Ukraine-Krise
Wie Arbeitsinspektionen die Sozialpartner in der Ukraine unterstützen
Mit Unterstützung der ILO hilft die ukrainische Arbeitsinspektion Unternehmen dabei, trotz der Aggression Russlands weiterzuarbeiten.

Doch mit den neuen Umständen – Millionen von Arbeitnehmer*innen sind gezwungen, ihre Wohnorte und Jobs zurückzulassen und tausende Unternehmen müssen ihre Standorte in sicherere Regionen verlegen – stellen sich viele neue Fragen. Wie kann ein Unternehmen einen Neustart an einem anderen Standort bewältigen? Wie beeinflusst Kriegsrecht das Beschäftigungsverhältnis? Wie können Menschen unter dem Stress des Konfliktes die Kraft finden, zu arbeiten?

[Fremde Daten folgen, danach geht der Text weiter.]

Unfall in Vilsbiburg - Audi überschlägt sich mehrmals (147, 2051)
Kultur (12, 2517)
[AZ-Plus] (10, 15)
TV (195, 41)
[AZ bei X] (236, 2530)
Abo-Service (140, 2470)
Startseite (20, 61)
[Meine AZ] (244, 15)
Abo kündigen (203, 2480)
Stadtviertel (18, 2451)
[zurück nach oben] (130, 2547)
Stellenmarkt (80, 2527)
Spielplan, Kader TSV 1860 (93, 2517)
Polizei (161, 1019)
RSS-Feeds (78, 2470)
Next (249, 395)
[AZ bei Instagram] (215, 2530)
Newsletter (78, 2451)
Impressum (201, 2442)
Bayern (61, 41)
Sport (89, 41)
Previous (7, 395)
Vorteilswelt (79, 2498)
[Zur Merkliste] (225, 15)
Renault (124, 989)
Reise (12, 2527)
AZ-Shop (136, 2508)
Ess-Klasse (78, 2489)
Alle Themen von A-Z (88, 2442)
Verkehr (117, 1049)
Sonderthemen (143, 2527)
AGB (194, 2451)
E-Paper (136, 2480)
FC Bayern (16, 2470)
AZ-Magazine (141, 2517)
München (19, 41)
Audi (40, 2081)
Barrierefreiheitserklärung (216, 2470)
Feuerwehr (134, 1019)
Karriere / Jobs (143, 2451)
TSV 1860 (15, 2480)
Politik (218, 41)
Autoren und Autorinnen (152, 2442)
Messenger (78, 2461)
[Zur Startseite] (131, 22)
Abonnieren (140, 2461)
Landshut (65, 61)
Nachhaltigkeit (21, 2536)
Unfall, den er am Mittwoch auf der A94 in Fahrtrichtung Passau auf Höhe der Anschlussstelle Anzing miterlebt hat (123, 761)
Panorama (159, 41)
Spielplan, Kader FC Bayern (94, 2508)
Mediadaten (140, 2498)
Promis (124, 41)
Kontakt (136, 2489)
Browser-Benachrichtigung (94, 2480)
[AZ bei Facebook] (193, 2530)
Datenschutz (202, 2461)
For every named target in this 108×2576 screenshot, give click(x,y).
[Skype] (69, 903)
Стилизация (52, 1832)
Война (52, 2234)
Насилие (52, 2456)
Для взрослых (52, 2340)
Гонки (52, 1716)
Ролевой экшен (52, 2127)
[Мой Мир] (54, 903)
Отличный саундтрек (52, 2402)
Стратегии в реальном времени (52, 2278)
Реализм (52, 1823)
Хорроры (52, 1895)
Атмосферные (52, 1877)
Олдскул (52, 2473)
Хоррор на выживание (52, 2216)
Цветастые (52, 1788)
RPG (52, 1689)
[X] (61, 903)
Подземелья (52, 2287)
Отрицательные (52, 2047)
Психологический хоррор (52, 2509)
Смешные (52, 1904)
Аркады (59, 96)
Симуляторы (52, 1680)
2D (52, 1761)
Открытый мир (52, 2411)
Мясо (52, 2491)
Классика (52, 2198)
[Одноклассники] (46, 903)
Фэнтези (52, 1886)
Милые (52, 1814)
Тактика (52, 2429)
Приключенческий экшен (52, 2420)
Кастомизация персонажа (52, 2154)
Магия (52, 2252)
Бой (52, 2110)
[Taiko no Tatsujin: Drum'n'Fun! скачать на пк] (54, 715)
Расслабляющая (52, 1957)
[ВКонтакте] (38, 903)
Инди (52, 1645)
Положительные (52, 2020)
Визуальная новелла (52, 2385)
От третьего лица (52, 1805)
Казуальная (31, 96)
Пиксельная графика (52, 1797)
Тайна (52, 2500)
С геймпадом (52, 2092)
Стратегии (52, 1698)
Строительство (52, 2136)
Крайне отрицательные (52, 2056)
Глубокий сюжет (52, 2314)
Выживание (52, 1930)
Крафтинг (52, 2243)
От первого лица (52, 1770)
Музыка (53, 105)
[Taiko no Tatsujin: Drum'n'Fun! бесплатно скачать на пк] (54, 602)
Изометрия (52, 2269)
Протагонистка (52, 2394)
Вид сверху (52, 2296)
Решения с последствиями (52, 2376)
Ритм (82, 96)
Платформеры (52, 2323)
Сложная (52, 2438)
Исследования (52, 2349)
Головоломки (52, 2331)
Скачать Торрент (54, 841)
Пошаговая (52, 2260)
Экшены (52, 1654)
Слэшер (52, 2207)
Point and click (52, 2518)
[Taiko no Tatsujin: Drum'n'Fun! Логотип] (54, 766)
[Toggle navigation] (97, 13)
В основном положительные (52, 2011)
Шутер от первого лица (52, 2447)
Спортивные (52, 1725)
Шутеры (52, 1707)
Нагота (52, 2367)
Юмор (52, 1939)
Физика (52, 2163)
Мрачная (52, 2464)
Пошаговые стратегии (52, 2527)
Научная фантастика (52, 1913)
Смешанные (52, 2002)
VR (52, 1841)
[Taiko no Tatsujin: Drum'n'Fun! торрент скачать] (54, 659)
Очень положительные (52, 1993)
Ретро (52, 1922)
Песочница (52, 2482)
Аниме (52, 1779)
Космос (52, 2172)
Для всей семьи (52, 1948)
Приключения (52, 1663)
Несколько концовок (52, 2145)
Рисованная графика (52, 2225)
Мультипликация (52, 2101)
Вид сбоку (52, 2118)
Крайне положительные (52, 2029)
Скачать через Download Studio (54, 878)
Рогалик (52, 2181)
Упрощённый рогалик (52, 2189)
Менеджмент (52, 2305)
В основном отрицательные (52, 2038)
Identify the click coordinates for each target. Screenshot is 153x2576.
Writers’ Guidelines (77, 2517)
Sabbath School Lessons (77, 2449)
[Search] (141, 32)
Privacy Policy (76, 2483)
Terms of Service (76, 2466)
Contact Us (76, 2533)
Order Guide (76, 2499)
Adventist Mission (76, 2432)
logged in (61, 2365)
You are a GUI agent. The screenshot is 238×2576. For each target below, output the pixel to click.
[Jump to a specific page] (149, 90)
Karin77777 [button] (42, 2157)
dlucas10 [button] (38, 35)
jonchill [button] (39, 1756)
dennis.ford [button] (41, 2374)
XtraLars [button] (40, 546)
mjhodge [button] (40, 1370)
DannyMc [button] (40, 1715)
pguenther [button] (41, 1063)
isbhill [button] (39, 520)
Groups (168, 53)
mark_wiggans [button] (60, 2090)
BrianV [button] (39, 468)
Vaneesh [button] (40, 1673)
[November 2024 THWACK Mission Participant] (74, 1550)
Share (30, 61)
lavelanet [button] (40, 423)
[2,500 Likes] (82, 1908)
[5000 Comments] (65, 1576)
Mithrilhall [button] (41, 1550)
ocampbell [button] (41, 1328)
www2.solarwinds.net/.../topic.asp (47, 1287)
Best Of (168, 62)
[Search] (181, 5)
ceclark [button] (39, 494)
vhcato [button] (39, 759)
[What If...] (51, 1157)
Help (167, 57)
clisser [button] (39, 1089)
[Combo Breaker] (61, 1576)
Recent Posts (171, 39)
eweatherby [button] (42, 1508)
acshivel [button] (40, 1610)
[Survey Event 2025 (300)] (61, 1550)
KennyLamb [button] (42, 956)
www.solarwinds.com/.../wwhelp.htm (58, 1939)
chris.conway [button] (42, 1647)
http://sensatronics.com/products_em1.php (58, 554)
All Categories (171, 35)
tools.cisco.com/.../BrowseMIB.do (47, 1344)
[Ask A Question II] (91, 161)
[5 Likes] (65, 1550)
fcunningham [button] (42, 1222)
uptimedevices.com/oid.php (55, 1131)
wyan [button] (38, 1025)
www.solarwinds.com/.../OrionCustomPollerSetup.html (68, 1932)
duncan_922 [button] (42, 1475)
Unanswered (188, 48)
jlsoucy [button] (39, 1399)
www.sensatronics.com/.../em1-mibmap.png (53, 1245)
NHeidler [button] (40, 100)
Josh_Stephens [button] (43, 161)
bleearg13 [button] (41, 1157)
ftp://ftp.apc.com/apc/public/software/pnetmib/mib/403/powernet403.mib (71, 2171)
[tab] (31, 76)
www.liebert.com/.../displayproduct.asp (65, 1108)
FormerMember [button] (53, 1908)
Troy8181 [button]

Um Arbeitgeber*innen und Arbeitnehmer*innen zu helfen, diese Herausforderungen zu adressieren, hat die Arbeitsinspektion der Ukraine (SLS) mit Unterstützung durch das von der Europäischen Union finanzierte ILO-Projekt “Towards safe, healthy and declared work in Ukraine“ neue Dienstleistungen auf den Weg gebracht.
Psychische Gesundheit
Eine der obersten Prioritäten des Projektes war anfangs das Thema psychische Gesundheit. Im April und Mai 2022 hielt die ILO für die Arbeitsinspektion insgesamt zehn Schulungen zum Thema psychosoziale erste Hilfe (FPA) am Arbeitsplatz. Trotz Luftalarmen wurden diese Trainings fortgesetzt.Mehr als 200 Arbeitsinspekteur*innen aus der ganzen Ukraine wurden darin geschult, Unternehmen und Beschäftigte in Bezug auf psychische Gesundheit sowie psychologische erste Hilfe in akuten Stresssituationen zu beraten. Dabei lernten sie auch, wie Menschen an spezialisierte psychologische Hilfe überwiesen werden können und wie sie ihr Wissen nutzen können um sich selbst, ihren Familien und Kolleg*innen zu helfen.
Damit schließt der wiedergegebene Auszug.